==== Input material ====

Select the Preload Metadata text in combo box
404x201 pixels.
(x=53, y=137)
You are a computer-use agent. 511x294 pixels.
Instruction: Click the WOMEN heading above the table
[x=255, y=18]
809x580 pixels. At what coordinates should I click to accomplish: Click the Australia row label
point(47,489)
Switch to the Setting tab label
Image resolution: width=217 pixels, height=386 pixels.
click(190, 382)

====
==== Input material ====

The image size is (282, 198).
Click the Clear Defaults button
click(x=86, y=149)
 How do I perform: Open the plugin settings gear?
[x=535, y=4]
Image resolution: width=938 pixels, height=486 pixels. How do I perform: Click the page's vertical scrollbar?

====

**To be done**:
Please copy the material from the line containing "809x580 pixels. At" down to the line containing "click(190, 382)", both lines included, reproducing each line character for character.

**The reply**:
809x580 pixels. At what coordinates should I click to accomplish: Click the Australia row label
point(47,489)
Switch to the Setting tab label
Image resolution: width=217 pixels, height=386 pixels.
click(190, 382)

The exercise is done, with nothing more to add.